## Stored data entries

== Segment start ==

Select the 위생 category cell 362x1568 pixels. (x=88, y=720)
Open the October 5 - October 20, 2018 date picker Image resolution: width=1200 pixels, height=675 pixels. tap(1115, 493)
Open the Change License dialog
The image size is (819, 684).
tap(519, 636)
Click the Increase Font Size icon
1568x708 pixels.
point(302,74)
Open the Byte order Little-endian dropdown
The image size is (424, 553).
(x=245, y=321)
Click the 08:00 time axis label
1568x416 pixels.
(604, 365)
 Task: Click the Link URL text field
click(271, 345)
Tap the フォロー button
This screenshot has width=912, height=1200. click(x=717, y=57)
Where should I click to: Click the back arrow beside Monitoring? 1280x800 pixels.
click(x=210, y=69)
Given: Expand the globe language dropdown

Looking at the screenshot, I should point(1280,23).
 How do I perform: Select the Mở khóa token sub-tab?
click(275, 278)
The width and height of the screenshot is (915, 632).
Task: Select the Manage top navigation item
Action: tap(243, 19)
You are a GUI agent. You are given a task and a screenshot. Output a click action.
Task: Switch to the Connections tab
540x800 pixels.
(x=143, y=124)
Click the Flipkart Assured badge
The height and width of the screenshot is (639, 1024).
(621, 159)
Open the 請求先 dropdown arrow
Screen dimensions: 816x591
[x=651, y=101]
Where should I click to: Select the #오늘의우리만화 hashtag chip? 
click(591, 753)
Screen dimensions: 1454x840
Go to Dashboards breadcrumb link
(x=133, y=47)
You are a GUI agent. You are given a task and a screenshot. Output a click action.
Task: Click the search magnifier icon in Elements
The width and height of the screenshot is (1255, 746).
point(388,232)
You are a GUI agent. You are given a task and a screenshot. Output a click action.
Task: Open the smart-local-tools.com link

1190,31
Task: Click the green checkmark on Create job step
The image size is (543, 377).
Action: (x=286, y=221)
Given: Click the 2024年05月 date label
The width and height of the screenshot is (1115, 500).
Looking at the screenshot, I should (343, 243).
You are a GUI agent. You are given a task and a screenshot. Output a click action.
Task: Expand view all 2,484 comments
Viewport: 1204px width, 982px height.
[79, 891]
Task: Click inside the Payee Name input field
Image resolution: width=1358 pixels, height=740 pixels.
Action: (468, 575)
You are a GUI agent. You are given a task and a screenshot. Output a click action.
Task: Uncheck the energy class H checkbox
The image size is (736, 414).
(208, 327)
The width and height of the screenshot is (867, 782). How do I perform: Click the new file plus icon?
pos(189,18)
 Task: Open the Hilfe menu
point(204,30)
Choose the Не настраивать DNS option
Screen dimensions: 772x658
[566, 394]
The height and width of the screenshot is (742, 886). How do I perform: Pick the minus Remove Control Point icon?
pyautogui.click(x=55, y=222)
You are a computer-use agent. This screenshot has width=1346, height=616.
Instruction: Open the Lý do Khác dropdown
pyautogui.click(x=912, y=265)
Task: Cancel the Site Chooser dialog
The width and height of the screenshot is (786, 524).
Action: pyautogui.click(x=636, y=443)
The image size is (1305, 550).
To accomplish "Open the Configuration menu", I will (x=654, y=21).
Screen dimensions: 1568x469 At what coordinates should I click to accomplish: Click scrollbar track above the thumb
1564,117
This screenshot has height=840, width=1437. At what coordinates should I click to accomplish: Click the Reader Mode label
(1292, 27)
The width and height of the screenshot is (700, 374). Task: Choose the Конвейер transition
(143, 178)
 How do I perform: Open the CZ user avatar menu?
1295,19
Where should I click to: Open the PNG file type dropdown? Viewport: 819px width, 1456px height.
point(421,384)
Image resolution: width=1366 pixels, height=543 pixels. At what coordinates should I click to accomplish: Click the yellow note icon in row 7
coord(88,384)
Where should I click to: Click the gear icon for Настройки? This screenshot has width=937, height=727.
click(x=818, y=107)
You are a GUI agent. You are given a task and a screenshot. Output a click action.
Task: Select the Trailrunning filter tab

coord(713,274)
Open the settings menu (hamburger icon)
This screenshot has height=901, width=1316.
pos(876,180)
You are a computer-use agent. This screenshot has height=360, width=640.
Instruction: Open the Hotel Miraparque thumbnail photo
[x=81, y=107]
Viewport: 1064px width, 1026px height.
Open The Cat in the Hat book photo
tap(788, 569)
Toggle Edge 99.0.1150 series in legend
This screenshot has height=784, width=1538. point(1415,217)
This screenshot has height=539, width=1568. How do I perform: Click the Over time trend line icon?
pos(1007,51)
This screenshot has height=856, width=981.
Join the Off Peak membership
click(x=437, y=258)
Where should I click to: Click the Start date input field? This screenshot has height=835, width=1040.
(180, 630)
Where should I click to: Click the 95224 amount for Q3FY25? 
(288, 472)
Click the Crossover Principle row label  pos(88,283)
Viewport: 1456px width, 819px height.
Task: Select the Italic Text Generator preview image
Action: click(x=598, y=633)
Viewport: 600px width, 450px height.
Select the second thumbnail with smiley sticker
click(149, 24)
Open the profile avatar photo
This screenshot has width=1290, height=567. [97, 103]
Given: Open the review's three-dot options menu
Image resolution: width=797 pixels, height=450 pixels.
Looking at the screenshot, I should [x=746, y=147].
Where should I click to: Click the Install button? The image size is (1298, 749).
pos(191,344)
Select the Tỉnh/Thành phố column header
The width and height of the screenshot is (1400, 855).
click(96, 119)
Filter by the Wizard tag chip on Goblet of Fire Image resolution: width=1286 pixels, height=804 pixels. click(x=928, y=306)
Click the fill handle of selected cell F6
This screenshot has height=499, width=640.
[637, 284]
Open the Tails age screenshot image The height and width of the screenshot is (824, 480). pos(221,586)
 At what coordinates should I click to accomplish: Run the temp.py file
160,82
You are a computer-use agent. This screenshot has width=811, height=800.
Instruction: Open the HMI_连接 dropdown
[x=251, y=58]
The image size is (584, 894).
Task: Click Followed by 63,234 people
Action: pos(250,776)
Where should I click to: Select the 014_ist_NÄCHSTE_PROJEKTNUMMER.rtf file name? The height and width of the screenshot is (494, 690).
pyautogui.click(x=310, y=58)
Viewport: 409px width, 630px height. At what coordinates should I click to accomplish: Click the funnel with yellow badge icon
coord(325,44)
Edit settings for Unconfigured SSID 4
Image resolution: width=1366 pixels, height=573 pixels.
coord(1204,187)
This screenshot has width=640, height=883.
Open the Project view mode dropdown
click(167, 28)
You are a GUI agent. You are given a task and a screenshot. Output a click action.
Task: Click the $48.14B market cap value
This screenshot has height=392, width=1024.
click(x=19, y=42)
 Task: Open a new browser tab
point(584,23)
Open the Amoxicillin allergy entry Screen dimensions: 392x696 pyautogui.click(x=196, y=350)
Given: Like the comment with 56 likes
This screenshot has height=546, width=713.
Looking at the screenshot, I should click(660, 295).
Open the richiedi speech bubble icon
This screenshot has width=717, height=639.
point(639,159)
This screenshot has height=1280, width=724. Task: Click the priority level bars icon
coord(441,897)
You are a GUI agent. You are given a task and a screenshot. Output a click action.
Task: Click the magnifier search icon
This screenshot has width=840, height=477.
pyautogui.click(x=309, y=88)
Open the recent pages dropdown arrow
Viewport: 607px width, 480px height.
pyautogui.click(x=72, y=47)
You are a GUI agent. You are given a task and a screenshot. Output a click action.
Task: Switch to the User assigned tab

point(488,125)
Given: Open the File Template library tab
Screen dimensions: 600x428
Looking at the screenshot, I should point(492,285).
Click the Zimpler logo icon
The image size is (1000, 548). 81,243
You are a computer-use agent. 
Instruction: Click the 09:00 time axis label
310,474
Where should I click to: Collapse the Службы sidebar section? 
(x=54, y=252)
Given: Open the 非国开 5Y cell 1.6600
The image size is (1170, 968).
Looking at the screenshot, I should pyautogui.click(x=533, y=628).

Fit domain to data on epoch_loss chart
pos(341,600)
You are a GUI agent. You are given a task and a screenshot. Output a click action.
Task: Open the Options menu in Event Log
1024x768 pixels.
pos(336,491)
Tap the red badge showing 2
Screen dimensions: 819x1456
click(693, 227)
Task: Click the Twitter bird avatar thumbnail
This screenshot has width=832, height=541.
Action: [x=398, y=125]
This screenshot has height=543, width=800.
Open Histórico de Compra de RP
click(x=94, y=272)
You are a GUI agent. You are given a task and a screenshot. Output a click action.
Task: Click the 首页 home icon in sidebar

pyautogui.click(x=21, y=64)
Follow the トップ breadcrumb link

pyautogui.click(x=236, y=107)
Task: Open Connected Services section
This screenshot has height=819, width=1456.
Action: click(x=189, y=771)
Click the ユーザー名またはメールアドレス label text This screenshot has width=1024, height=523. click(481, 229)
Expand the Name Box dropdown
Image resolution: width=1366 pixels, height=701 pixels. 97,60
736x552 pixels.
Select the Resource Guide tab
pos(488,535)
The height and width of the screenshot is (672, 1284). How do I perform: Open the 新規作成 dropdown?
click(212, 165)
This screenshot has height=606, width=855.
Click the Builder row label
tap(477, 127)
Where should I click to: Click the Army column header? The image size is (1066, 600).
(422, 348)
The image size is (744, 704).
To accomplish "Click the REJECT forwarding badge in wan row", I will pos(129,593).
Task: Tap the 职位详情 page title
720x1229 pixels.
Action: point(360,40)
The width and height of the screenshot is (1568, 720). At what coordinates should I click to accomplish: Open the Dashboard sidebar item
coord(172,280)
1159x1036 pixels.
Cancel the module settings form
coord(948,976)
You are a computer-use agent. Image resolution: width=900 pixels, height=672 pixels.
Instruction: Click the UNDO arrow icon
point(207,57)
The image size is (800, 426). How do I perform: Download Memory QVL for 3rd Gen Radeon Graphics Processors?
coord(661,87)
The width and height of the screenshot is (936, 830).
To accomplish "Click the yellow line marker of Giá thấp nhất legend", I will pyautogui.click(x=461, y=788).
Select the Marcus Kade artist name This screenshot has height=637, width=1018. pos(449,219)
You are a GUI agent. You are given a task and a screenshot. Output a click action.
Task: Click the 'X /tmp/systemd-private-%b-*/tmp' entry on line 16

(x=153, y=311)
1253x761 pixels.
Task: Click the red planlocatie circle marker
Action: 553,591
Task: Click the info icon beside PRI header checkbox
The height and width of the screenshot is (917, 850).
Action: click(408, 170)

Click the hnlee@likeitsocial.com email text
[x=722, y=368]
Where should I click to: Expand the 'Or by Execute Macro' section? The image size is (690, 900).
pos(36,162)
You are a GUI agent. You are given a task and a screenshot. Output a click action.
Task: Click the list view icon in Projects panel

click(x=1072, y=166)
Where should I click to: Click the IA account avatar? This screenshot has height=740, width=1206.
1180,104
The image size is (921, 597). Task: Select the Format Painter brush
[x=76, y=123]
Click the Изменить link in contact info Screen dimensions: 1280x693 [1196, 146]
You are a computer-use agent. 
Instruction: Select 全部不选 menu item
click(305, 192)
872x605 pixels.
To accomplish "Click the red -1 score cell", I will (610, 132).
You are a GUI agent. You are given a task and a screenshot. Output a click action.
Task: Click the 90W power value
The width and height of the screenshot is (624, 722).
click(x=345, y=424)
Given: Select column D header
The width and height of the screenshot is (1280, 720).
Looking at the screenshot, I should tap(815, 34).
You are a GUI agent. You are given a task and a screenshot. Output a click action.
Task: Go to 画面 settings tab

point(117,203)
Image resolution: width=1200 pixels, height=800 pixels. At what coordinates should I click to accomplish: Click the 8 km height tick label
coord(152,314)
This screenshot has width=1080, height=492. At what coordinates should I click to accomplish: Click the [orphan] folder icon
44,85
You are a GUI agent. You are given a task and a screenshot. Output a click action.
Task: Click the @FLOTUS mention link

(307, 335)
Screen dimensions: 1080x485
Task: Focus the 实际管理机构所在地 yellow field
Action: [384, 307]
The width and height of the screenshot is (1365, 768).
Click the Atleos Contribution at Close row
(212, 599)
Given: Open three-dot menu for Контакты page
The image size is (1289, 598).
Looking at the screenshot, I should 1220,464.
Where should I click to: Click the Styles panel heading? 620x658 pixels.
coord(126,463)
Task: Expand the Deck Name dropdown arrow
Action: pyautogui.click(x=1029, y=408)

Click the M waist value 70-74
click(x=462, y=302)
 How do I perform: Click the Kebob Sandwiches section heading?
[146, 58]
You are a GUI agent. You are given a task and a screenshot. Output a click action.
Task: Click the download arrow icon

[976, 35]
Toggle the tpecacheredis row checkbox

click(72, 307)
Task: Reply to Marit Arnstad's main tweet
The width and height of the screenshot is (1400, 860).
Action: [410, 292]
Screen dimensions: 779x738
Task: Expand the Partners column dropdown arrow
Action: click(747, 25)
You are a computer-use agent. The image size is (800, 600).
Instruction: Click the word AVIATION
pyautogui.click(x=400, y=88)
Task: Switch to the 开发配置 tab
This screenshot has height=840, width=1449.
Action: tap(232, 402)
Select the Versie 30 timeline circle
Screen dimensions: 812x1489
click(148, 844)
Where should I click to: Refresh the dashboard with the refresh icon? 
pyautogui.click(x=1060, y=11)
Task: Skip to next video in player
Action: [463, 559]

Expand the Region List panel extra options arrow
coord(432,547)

== Segment end ==

## What you need to do
Only a number is required here: the count of lines in these entries that hold "info".

## Your solution
2